PORTAL INTERWENIUJE. Pani Karolina zwraca naszą uwagę na sytuację na ciągu pieszo-jednym w kierunku Witaszyc.
- Już od kilku dni w lesie pomiędzy Witaszyczkami a Jarocinem nie działa żadna lampa. Wielu ludzi wraca wieczorem z pracy rowerem i ma utrudniony powrót, ponieważ jedzie w zupełnej ciemności – przekonuje mieszkanka.
- Jest to niebezpieczne nie tylko pod względem tego, że można wjechać na gałąź i się przewrócić, ale wieczorem można zostać tam zaatakowanym i nikt tego nie zauważy.
Czytelniczka dodaje, że próbowała zgłosić awarię w energetyce. Tam dowiedziała się, że „to nie podlega ich działaniom”. - Liczę, że może jak państwo zareagują, to zostanie to naprawione, bo na razie, nikt się tym nie zainteresował - kończy.

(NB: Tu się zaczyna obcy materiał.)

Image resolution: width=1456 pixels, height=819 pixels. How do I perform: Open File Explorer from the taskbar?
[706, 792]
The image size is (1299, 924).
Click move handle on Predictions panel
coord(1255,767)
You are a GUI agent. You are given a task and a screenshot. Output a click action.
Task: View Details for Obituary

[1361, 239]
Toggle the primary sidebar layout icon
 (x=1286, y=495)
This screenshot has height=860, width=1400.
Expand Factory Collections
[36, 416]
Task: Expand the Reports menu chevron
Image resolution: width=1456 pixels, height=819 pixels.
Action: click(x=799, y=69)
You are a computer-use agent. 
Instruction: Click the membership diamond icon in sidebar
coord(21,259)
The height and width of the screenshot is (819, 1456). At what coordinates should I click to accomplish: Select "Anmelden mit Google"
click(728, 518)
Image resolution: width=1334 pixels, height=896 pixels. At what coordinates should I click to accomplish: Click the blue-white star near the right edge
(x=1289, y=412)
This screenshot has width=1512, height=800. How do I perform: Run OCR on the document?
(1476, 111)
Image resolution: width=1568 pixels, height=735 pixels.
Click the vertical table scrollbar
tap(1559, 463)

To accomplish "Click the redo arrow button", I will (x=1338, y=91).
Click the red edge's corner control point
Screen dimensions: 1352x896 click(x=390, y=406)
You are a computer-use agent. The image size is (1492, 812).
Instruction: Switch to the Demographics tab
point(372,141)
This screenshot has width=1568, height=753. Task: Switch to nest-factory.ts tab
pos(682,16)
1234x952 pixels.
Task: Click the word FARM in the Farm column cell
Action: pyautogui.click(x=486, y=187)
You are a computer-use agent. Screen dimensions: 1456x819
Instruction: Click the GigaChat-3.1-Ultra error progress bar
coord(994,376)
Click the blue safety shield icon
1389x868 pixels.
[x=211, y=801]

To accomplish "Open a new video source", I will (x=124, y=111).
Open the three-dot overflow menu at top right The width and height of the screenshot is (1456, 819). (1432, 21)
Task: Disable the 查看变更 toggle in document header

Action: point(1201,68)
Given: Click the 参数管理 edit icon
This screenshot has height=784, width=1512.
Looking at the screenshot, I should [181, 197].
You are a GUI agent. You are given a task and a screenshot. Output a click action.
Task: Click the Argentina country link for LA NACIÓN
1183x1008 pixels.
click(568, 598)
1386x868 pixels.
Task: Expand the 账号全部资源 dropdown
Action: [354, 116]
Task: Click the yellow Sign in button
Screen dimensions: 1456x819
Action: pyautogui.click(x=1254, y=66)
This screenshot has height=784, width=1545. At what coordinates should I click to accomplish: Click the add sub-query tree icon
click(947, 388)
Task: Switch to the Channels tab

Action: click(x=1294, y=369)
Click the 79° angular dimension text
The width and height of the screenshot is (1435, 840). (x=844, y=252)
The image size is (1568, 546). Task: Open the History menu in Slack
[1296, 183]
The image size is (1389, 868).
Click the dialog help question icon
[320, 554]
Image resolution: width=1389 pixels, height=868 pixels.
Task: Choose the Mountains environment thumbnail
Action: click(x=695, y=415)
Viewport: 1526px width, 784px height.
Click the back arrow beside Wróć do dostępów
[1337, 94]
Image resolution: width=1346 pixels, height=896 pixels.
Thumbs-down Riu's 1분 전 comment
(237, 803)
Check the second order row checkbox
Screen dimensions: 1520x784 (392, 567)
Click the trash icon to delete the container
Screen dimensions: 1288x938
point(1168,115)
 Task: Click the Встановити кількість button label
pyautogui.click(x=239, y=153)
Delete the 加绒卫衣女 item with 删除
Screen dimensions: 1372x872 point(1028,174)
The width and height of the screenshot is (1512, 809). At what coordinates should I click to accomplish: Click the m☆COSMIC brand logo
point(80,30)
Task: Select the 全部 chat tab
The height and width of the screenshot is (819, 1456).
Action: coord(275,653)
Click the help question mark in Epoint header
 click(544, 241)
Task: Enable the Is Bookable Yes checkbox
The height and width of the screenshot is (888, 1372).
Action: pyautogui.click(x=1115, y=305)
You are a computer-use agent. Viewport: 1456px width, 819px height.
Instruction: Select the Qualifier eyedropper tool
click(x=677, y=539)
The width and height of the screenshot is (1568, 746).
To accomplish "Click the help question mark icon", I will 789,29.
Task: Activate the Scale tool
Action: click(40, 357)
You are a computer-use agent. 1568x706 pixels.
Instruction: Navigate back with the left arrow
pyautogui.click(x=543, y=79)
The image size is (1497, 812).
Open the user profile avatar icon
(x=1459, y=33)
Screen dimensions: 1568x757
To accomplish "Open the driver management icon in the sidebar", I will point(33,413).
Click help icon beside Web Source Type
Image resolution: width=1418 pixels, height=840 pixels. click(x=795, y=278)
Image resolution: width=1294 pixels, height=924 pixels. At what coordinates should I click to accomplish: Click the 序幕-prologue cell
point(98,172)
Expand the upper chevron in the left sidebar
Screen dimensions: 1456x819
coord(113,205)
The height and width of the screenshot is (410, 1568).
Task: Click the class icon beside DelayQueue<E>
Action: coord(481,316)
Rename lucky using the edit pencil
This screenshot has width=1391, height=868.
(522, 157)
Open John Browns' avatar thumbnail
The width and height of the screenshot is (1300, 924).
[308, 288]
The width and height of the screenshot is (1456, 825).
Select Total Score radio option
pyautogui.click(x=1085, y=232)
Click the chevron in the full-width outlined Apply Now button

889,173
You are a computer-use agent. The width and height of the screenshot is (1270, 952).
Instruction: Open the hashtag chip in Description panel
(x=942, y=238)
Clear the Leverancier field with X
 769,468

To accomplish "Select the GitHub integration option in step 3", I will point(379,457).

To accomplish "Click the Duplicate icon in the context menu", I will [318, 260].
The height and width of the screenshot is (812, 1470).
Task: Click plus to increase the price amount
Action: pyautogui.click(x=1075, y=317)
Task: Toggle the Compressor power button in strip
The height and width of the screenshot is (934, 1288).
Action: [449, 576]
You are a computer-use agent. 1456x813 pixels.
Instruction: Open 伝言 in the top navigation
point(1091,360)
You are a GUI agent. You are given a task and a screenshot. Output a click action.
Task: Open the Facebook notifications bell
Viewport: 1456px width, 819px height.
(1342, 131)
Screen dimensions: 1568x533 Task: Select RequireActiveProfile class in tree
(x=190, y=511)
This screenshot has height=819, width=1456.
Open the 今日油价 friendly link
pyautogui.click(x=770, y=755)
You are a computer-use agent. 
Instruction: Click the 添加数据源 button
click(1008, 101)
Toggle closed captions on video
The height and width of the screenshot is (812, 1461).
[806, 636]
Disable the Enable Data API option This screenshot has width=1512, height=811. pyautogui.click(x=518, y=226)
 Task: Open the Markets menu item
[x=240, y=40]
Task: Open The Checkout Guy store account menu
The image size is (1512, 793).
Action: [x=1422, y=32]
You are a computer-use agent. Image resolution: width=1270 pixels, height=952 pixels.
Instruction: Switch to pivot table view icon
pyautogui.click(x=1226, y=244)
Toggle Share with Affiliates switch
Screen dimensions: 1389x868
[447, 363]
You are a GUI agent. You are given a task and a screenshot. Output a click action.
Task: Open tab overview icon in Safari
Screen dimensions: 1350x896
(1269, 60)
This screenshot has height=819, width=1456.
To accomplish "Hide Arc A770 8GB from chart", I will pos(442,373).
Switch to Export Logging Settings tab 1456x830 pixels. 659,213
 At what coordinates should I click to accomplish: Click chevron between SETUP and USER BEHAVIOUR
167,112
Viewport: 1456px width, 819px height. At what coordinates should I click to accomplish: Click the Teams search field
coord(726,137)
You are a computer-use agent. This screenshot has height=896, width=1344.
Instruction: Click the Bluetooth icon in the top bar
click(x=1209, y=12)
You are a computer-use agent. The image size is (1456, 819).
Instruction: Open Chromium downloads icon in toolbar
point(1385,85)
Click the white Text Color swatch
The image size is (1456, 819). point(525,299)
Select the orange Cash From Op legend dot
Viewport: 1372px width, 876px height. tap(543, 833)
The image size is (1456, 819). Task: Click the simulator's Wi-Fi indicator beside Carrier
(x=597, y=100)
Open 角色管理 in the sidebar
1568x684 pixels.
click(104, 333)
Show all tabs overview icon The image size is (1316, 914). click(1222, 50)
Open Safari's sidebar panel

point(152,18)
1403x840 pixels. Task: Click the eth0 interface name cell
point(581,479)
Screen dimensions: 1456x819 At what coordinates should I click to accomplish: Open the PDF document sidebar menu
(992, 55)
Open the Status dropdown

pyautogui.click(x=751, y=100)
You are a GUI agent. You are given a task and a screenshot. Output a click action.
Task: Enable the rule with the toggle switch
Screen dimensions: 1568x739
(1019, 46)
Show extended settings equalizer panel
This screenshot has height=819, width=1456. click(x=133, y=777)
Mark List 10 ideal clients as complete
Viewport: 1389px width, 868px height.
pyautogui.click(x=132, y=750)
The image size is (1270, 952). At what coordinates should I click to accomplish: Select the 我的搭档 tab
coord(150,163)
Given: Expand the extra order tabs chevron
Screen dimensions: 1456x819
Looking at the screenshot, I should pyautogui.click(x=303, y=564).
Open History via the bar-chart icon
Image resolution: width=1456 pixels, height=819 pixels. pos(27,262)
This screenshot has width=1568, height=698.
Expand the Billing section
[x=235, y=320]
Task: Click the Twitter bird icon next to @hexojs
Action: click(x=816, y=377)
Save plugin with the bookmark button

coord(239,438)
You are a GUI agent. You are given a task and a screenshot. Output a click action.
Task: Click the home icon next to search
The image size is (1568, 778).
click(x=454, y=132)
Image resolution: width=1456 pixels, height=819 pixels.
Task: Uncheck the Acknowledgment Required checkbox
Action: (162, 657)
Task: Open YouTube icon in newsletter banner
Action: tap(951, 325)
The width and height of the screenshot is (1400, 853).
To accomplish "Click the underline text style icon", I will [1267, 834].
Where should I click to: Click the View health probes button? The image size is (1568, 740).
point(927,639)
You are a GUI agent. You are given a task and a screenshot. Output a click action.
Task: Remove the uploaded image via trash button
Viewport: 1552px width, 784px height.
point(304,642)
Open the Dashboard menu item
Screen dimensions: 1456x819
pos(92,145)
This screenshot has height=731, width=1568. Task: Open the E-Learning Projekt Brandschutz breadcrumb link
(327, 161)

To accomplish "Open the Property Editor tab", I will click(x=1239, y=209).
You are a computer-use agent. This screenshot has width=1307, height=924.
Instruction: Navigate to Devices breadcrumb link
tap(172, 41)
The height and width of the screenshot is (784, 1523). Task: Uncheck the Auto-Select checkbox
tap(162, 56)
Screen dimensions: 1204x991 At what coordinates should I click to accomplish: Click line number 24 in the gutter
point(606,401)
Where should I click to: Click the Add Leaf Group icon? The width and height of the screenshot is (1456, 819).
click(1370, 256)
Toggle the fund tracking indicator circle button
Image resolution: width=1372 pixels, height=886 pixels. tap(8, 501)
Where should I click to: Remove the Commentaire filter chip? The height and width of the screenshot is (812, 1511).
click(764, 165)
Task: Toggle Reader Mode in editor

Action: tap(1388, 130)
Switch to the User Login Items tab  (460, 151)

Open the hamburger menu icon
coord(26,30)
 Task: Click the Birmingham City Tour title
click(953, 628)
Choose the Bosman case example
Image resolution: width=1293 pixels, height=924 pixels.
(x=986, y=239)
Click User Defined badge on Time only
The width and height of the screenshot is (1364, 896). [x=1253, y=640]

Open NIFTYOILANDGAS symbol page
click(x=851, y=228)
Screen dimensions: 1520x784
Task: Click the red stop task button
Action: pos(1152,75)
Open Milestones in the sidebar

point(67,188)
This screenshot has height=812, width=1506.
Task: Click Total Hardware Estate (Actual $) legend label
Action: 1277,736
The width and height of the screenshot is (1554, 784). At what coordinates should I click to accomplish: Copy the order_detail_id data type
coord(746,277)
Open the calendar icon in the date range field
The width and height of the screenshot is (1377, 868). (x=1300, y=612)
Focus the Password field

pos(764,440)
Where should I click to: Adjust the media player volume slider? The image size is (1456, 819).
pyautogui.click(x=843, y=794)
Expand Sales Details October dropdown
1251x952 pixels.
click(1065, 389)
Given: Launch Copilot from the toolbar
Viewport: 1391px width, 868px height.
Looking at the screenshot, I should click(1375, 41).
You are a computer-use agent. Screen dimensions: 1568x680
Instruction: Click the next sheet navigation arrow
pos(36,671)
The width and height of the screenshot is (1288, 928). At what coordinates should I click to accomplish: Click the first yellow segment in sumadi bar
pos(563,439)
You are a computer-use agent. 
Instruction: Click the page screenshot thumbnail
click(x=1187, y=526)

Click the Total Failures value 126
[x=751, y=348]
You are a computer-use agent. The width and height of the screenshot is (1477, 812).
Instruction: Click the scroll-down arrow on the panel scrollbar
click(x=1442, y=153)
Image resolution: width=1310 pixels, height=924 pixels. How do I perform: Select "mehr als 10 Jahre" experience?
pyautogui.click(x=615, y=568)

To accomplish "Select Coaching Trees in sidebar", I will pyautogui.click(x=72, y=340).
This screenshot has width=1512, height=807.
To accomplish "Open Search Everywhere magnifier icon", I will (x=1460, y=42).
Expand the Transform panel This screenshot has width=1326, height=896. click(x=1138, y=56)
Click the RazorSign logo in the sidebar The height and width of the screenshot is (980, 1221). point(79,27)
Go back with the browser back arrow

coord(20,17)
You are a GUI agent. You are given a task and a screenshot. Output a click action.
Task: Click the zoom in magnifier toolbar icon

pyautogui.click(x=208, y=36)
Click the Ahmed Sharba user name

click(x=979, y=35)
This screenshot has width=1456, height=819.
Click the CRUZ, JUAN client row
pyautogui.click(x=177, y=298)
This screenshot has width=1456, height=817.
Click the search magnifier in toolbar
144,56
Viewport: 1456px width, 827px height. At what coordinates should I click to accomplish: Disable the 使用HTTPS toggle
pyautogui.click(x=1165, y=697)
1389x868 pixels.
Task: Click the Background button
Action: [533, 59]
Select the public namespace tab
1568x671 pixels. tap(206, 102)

Oświetleniem miejskim na terenie gminy Jarocin opiekuje się Zakład Usług Komunalnych. Gmina przekazała do spółki dużą część ulicznych latarni. ZUK sam również inwestuje w to, żeby po zmroku na terenie gminy nie panowały ciemności [ZOBACZ TUTAJ].
- Przyjmujemy zgłoszenie i przekazujemy do działu technicznego - poinformowano nas w sekretariacie spółki.